ABOUT THIS TASK:
Please print every record below exactly as it appears.

PROVIDED RECORDS:

§

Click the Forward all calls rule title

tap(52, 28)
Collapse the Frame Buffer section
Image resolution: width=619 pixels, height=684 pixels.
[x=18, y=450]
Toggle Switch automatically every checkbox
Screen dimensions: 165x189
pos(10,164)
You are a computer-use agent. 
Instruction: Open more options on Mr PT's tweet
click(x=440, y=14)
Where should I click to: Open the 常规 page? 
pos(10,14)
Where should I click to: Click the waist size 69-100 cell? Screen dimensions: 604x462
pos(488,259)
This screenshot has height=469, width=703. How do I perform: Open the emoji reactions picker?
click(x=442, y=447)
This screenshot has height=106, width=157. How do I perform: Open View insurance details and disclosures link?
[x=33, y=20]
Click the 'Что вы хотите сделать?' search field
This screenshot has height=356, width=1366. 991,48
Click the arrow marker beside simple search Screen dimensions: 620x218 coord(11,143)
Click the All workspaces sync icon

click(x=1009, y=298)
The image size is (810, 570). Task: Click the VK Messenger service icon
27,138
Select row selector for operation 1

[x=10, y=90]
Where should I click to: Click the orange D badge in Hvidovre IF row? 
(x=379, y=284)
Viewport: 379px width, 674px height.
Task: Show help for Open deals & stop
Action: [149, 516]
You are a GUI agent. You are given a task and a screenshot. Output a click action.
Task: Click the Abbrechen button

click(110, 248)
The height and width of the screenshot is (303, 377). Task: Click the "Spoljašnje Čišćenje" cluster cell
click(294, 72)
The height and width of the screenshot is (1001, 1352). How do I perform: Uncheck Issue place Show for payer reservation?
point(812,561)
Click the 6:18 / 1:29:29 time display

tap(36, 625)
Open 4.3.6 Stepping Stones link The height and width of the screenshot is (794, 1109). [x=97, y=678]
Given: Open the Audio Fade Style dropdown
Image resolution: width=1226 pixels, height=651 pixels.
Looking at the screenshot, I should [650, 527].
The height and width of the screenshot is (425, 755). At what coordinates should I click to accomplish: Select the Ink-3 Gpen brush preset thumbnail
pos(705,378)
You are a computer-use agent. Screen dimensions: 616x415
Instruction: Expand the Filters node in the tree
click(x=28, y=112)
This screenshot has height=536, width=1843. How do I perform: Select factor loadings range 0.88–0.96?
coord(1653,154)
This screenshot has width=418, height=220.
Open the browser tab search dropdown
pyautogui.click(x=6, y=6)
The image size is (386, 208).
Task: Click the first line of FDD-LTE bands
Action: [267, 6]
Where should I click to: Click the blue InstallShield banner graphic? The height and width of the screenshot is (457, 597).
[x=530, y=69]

§

RESPONSE BOX:
Click the Forward all calls rule title

tap(52, 28)
Collapse the Frame Buffer section
Image resolution: width=619 pixels, height=684 pixels.
[x=18, y=450]
Toggle Switch automatically every checkbox
Screen dimensions: 165x189
pos(10,164)
You are a computer-use agent. 
Instruction: Open more options on Mr PT's tweet
click(x=440, y=14)
Where should I click to: Open the 常规 page? 
pos(10,14)
Where should I click to: Click the waist size 69-100 cell? Screen dimensions: 604x462
pos(488,259)
This screenshot has height=469, width=703. How do I perform: Open the emoji reactions picker?
click(x=442, y=447)
This screenshot has height=106, width=157. How do I perform: Open View insurance details and disclosures link?
[x=33, y=20]
Click the 'Что вы хотите сделать?' search field
This screenshot has height=356, width=1366. 991,48
Click the arrow marker beside simple search Screen dimensions: 620x218 coord(11,143)
Click the All workspaces sync icon

click(x=1009, y=298)
The image size is (810, 570). Task: Click the VK Messenger service icon
27,138
Select row selector for operation 1

[x=10, y=90]
Where should I click to: Click the orange D badge in Hvidovre IF row? 
(x=379, y=284)
Viewport: 379px width, 674px height.
Task: Show help for Open deals & stop
Action: [149, 516]
You are a GUI agent. You are given a task and a screenshot. Output a click action.
Task: Click the Abbrechen button

click(110, 248)
The height and width of the screenshot is (303, 377). Task: Click the "Spoljašnje Čišćenje" cluster cell
click(294, 72)
The height and width of the screenshot is (1001, 1352). How do I perform: Uncheck Issue place Show for payer reservation?
point(812,561)
Click the 6:18 / 1:29:29 time display

tap(36, 625)
Open 4.3.6 Stepping Stones link The height and width of the screenshot is (794, 1109). [x=97, y=678]
Given: Open the Audio Fade Style dropdown
Image resolution: width=1226 pixels, height=651 pixels.
Looking at the screenshot, I should [650, 527].
The height and width of the screenshot is (425, 755). At what coordinates should I click to accomplish: Select the Ink-3 Gpen brush preset thumbnail
pos(705,378)
You are a computer-use agent. Screen dimensions: 616x415
Instruction: Expand the Filters node in the tree
click(x=28, y=112)
This screenshot has height=536, width=1843. How do I perform: Select factor loadings range 0.88–0.96?
coord(1653,154)
This screenshot has width=418, height=220.
Open the browser tab search dropdown
pyautogui.click(x=6, y=6)
The image size is (386, 208).
Task: Click the first line of FDD-LTE bands
Action: [267, 6]
Where should I click to: Click the blue InstallShield banner graphic? The height and width of the screenshot is (457, 597).
[x=530, y=69]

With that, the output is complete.